(Provided text)

Thanks to the pandemic, some funerals are moving online
Terry Churney lives 1,000 miles from his native Canonsburg and was unable to journey back to the borough from Florida last week for the funeral of his father, 88-year-old Francis Churney.
Coronavirus-related travel restrictions kept him away. But rather than miss the funeral entirely, he was able to watch it unfold live when Salandra Funeral and Cremation Services in Canonsburg presented the service live on Facebook. Both Churney and a sister who lives in Las Vegas were able to witness it.
“I was pleasantly surprised,” said Churney, who handles information technology for a transportation company in the Palm Beach, Fla., area.
The coronavirus has upended every aspect of life, and it has also upended death. Because of limits on how many people can gather in one place, attendance at wakes and services has been narrowed to a few immediate family members, an officiant and funeral home staff. Given these strictures, some families are opting to forego their loved one’s final farewell until a later date.
But some are going ahead with funerals and letting friends, family and the wider world in on the services by having them streamed online. Francis Churney’s funeral was the first time Salandra funeral home attempted it, and it has kept the recording of it on its Facebook page.
“It worked suprisingly well for our first attempt,” according to Joe Salandra, the funeral home’s owner and director. “We went back and forth, testing it and testing it.”
The prospect of live-streaming a funeral caused some jitters, Salandra admitted. Along with having to fret about funeral mainstays like music and flowers, they now had to worry about video quality and Internet connections. But the family was satisfied with how it came out.
“You still felt like you were there,” Churney said. “Everything was very nice. It was staged properly. We could see everything we needed to see. There were no technical issues, and those are things I look out for.”
Well before COVID-19 cut its path across the globe, funeral homes were already starting to deploy video and live streaming for funerals, according to Kathleen Ryan, executive director and general counsel for Pennsylvania Funeral Homes Association. Most have been providing it at no added cost.
It offers people who can’t otherwise be present “an opportunity to participate in some way,” Ryan said. “It’s good for people physically unable to attend or are geographically distant.”
The five Beinhauer funeral homes in the area have been offering to put funerals online for a while, according to Scott Beinhauer, director of funeral operations. However, few families were taking the bait.
“They just weren’t doing it,” he said, putting it down to culture or tradition. In fact, he would rarely mention its availability unless it became clear family members lived in far-flung locales.
“But now you’re trying to find ways to still include people,” he said. “And live streaming is one of our best options.”
S. Timothy Warco II, of Warco-Falvo Funeral Home in Washington, made his maiden bid to live stream a funeral a couple of weeks ago. He did briefly lose a Wi-Fi connection during the service, and “the last thing you need to be worrying about is your Wi-Fi connection.” He said for future services, the funeral home might not carry a live feed, but instead upload a video so people can watch later in the day.
“A lot of the time, people aren’t watching it live anyway,” Warco said.
There will, of course, eventually be a point where friends and families can gather for funerals and it won’t matter if there are 50 people present or 500. But it could well be that the coronavirus will help make live-streaming funerals a regular part of the way we bid farewell to those we’ve lost.
“I know this is an option we’ll make available to every single family,” Beinhauer said.

(End Provided text)
(Data records)

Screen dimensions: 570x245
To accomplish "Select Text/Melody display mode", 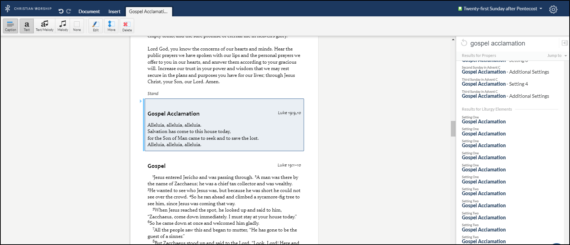I will click(44, 26).
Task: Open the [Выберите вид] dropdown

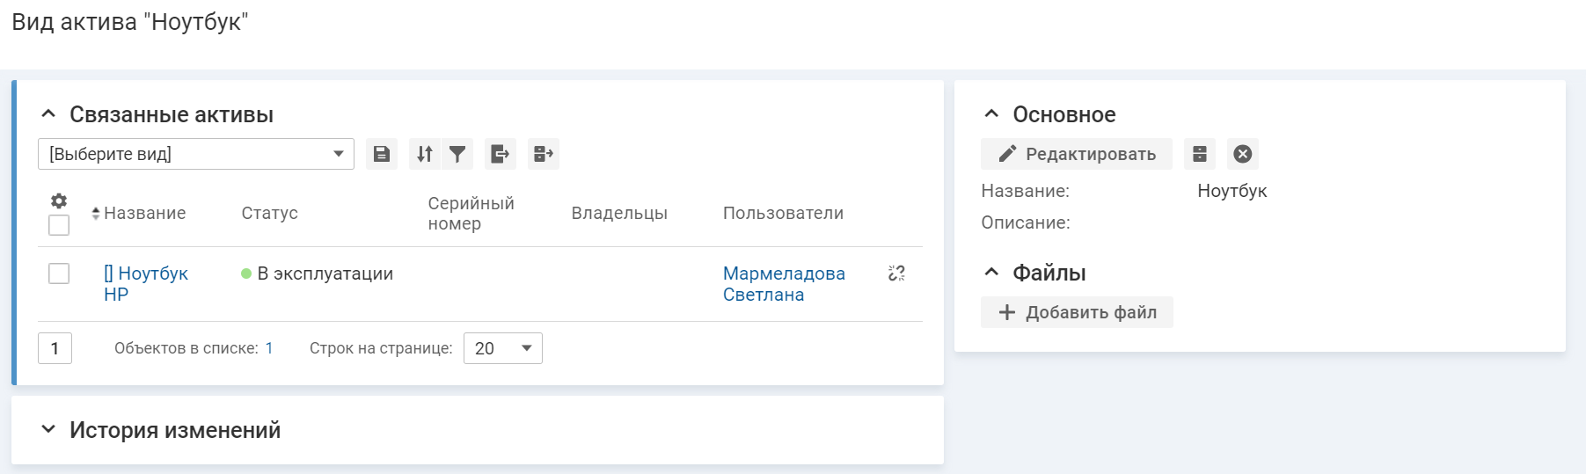Action: [x=195, y=154]
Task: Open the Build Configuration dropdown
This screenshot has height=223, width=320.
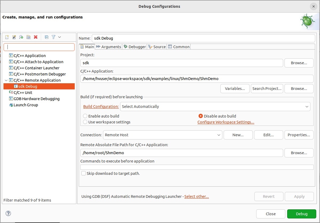Action: tap(215, 107)
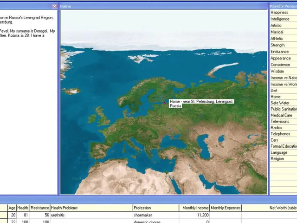This screenshot has height=223, width=297.
Task: Click the urethritis health problem cell
Action: pyautogui.click(x=91, y=215)
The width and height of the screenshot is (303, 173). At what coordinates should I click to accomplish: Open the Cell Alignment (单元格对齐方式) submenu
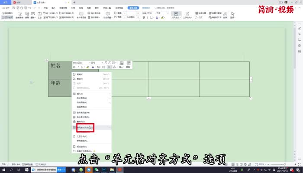click(x=82, y=128)
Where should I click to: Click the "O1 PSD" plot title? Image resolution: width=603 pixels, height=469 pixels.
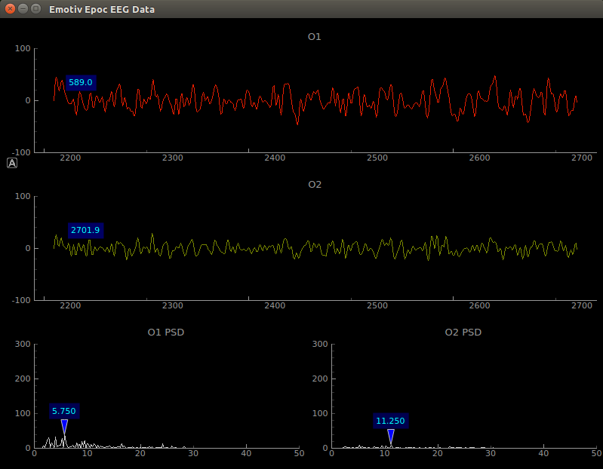(166, 332)
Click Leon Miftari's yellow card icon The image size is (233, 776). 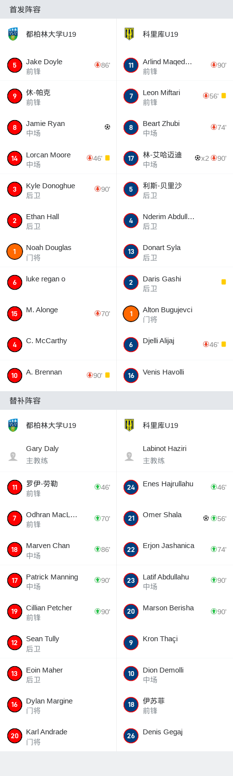coord(224,96)
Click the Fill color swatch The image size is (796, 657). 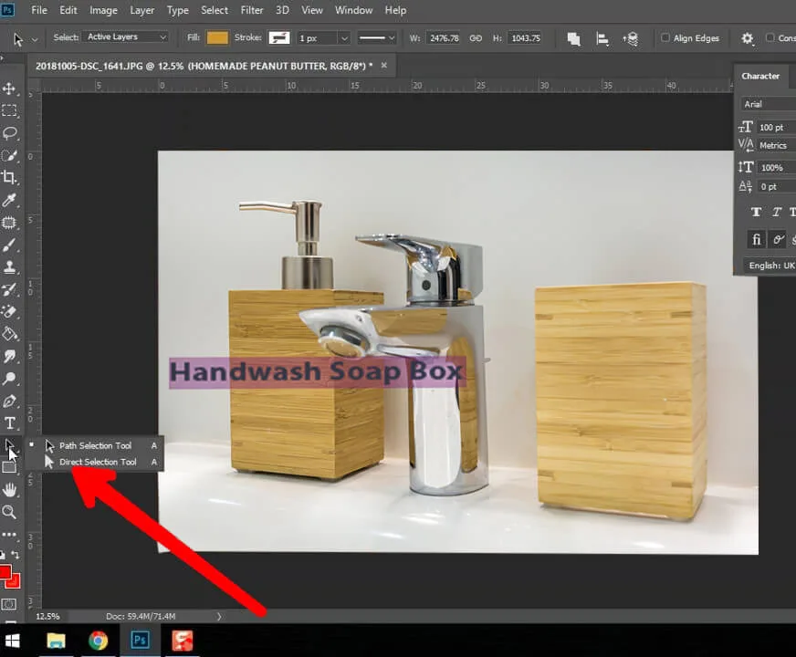tap(218, 37)
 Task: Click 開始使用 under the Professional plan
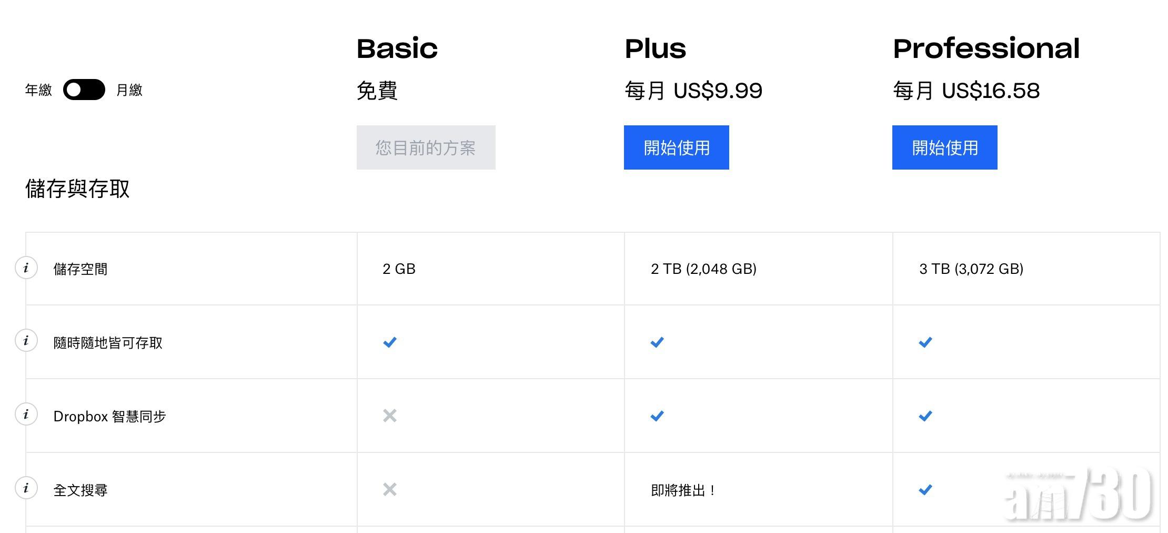(x=945, y=147)
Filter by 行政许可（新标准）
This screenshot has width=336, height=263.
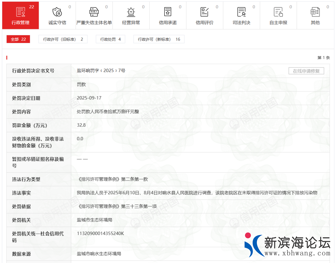159,39
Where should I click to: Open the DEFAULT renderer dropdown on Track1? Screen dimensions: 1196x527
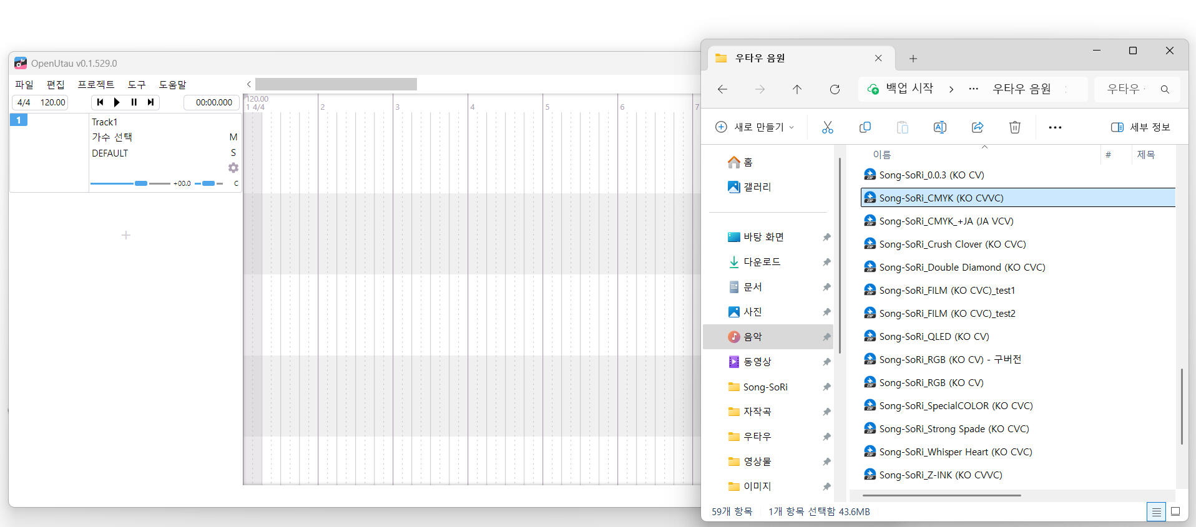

(End Data records)

- Your objective
Answer these questions from the article on online funerals:
1. In which city does Terry Churney's sister live?
2. What positions does Kathleen Ryan hold, and with which organization?
3. How many Beinhauer funeral homes are in the area?

- Answer for the task
1. Las Vegas.
2. Executive director and general counsel for the Pennsylvania Funeral Homes Association.
3. Five.